Plus, they can give you the bone structure that God
Shoutout to barbers for giving jawlines to us chubby-faced dudes. Seriously, my face shape is “doughnut.”
Because they use at least 3 kinds of razors!
Gillette’s Mach3 razor changed the face of shaving when it was introduced because it used three blades at once. Dominican barbers will give you that same innovative cut — just not at the same time, so it takes 3x as long, but it’s worth it.
Also, they get the freshest selection of bootleg movies available…
The quality of your barber shop is relative to the selection of bootleg dvds offered by hustlers coming in off the street.
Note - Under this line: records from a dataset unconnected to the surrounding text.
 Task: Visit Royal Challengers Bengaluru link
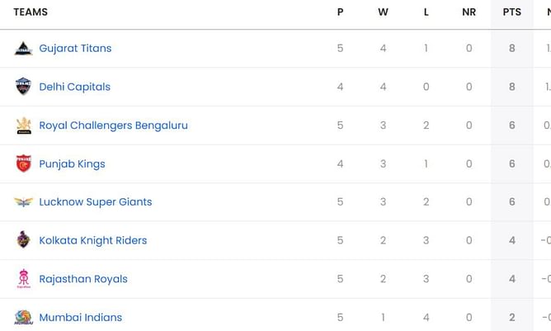pos(114,125)
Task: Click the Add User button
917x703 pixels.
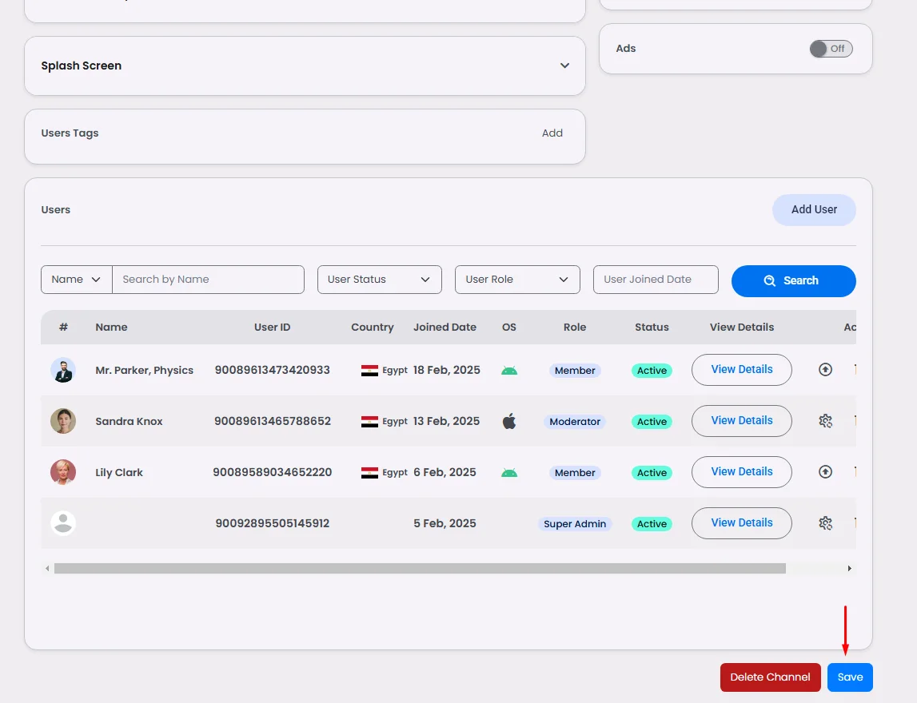Action: 814,209
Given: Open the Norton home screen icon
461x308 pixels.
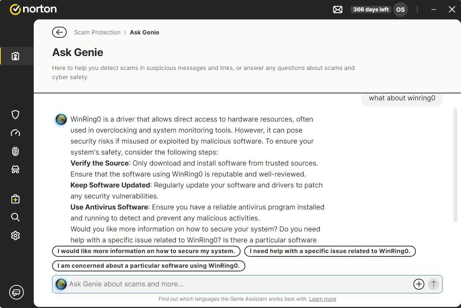Looking at the screenshot, I should click(15, 56).
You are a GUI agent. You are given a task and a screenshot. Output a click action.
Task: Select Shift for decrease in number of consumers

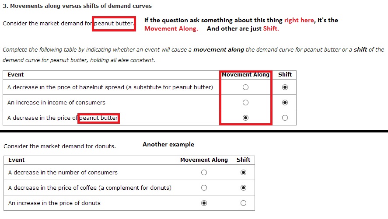point(243,173)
Disclaimer: It’s safe to buy microwaves, but definitely don’t buy sunglasses, because whoever they stole them from probably lives in the area.
Plus, the coffee. Trust me.
It’s unreal. Serving it in those blue paper cups makes it even better, somehow, and nobody knows why. Coffee is a staple of the culture and an important part of Dominican social life.
When it’s over, you get powdered…
They’ll give your face the baby’s butt treatment that your skin will go gaga for. I think it was Scarface who famously said, “In this country, you get the powder. Then when you get the powder, you get the women…” Either way, that’s one of the two rules I live by — that, and “Always listen to guys whose names have the word ‘scar’ in them.”
And warm toweled — whether you want it or not.
Your poor pores have suffered enough bad shaves. Pamper them bad boys with a warm towel! It’s not just for rich guys on airplanes anymore!
So, go get your haircut, already…
Oh, and while you’re there, get them ALL cut! See what I did there?! Oh, dad jokes…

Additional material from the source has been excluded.